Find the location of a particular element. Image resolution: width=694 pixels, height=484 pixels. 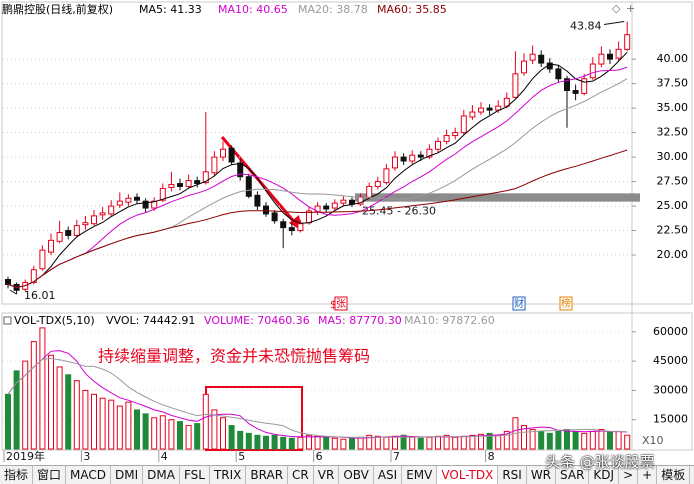

tab: 指标 is located at coordinates (17, 475).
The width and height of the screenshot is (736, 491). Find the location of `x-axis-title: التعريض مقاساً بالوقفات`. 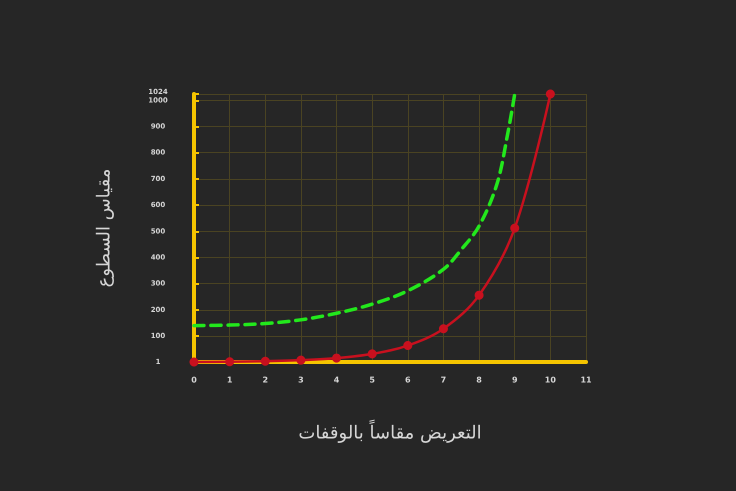

x-axis-title: التعريض مقاساً بالوقفات is located at coordinates (390, 432).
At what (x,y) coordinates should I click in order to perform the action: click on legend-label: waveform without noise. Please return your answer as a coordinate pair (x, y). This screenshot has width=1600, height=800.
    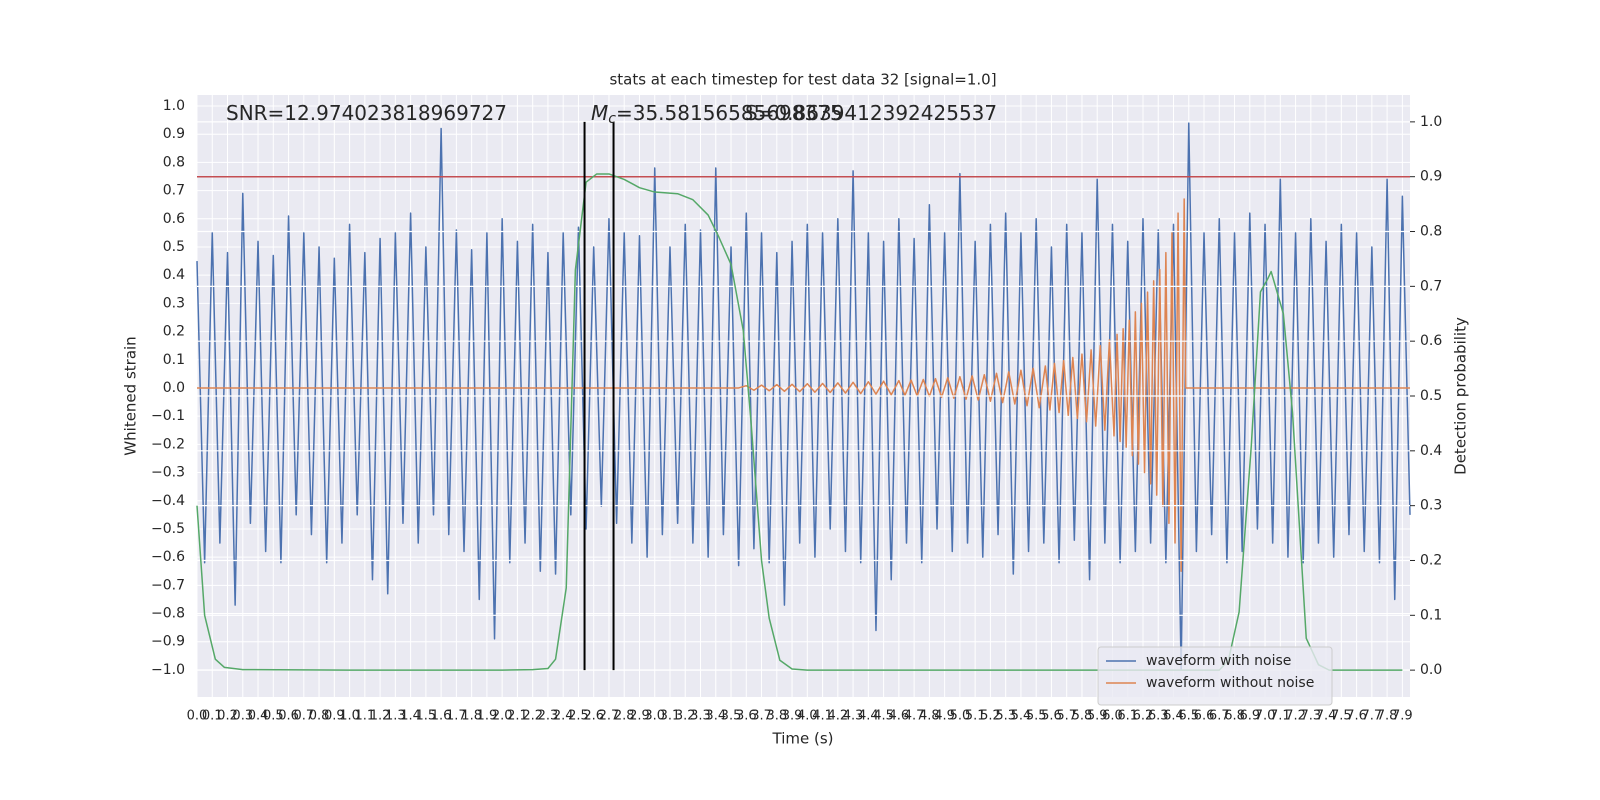
    Looking at the image, I should click on (1230, 683).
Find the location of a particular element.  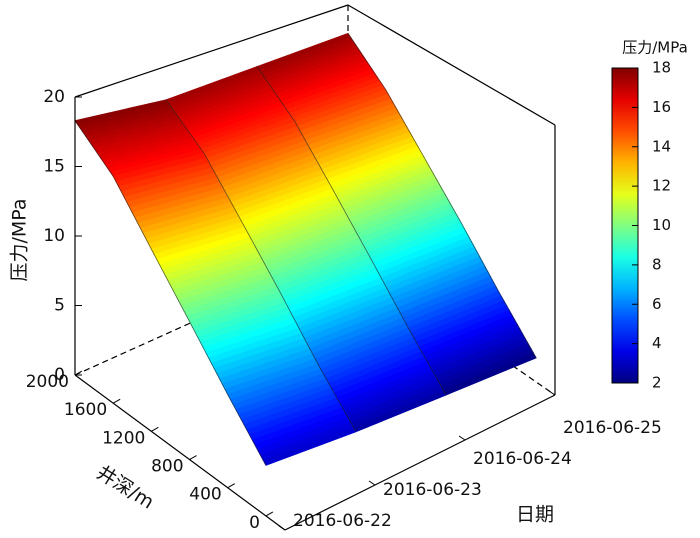

colorbar-tick-label: 8 is located at coordinates (657, 264).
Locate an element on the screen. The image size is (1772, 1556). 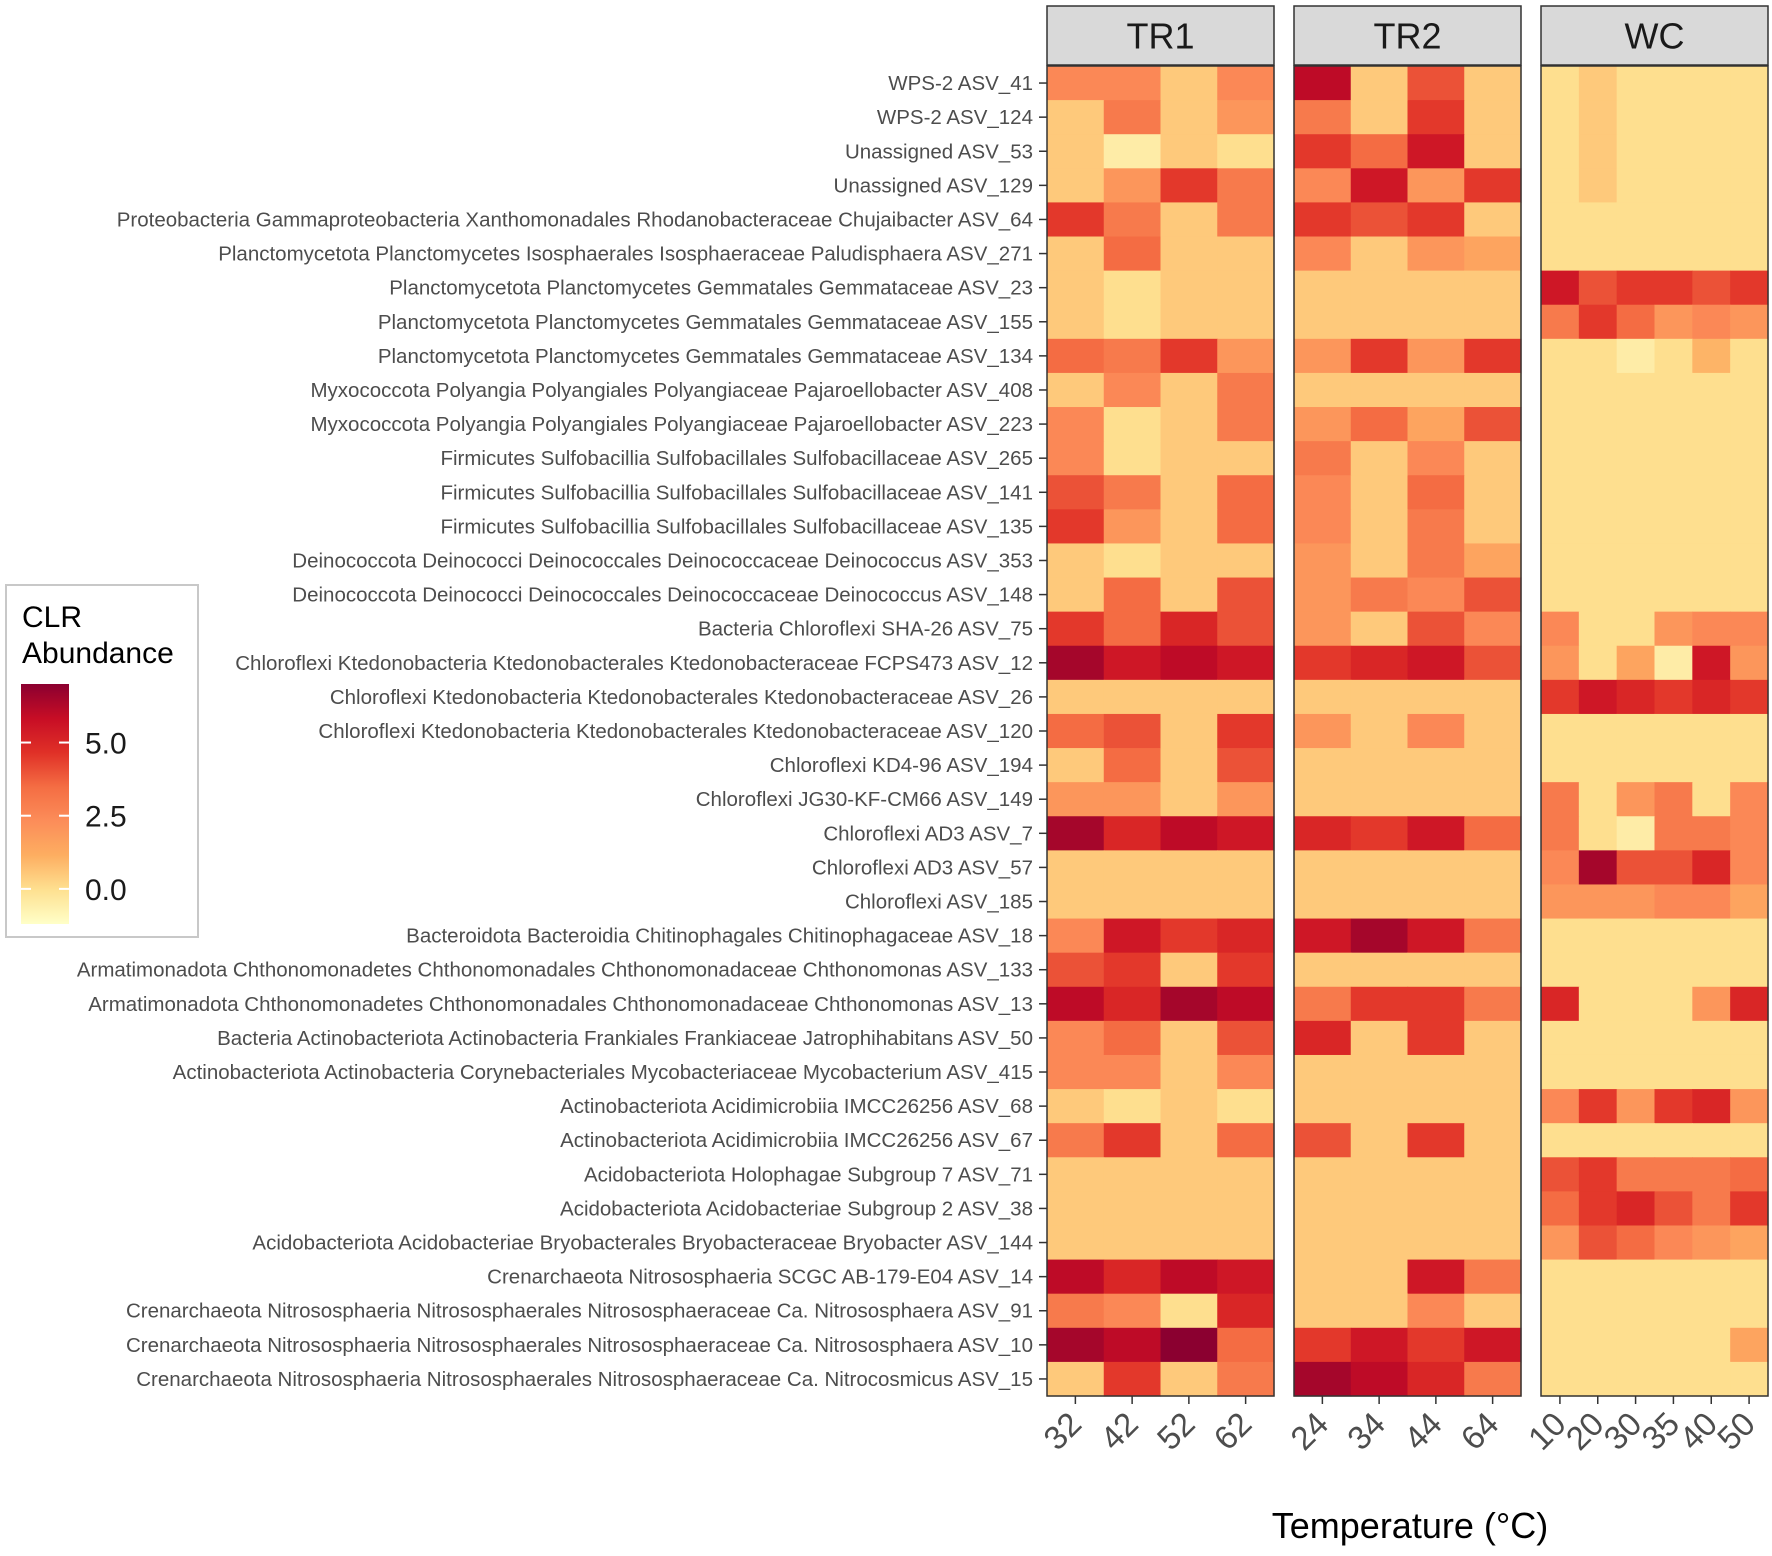
row-label: Chloroflexi AD3 ASV_7 is located at coordinates (928, 834).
____________________
> _ACTIVITY_:
Copy out the rows verbatim, starting at the line that contains "The width and" and ending after the line that contains "colorbar-tick-label: 8 is". Leave the pictures out.

> _RESPONSE BOX_:
The width and height of the screenshot is (736, 491). Find the location of `x-axis-title: التعريض مقاساً بالوقفات`. 

x-axis-title: التعريض مقاساً بالوقفات is located at coordinates (390, 432).
At what (x,y) coordinates should I click in order to perform the action: click on legend-label: waveform without noise. Please return your answer as a coordinate pair (x, y). This screenshot has width=1600, height=800.
    Looking at the image, I should click on (1230, 683).
Find the location of a particular element.  

colorbar-tick-label: 8 is located at coordinates (657, 264).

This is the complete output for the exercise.